Target pointing data:
= = =
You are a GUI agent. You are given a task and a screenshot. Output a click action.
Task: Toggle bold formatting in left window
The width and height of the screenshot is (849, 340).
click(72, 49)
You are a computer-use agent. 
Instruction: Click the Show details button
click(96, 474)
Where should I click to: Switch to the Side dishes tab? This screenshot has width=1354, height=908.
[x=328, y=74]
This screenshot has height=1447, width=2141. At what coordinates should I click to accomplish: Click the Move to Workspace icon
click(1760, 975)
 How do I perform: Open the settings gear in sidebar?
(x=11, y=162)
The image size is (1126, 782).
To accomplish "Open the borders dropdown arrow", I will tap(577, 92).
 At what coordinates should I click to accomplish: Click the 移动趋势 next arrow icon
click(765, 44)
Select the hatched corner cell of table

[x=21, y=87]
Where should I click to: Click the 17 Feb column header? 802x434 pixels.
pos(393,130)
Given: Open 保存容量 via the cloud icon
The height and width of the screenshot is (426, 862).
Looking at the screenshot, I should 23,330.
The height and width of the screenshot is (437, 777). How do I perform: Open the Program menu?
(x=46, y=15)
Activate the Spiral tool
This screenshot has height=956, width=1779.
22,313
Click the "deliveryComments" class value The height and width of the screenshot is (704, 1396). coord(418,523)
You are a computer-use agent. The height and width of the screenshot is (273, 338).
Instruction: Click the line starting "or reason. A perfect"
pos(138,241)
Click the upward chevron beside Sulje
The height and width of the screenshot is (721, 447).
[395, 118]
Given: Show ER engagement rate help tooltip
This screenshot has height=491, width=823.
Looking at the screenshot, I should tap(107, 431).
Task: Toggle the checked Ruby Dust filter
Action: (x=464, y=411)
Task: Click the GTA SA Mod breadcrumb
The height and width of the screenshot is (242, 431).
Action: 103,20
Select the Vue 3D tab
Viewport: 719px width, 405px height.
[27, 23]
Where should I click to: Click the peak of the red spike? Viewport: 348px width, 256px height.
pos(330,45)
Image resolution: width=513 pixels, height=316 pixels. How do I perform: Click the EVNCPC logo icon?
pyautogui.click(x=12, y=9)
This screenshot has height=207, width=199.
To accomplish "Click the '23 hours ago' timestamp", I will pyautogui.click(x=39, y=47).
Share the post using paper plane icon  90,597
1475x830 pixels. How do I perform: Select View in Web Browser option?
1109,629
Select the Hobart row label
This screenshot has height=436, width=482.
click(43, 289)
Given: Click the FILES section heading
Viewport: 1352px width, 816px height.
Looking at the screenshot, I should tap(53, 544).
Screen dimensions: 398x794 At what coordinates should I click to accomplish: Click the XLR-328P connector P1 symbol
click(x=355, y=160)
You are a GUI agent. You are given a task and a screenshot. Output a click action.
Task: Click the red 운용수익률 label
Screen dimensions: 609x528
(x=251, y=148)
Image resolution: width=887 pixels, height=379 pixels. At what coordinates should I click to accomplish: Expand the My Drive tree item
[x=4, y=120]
= = =
### Task goal
How many lines of the entries above contain the string "computer"? Reply with the number only.

### Task answer
2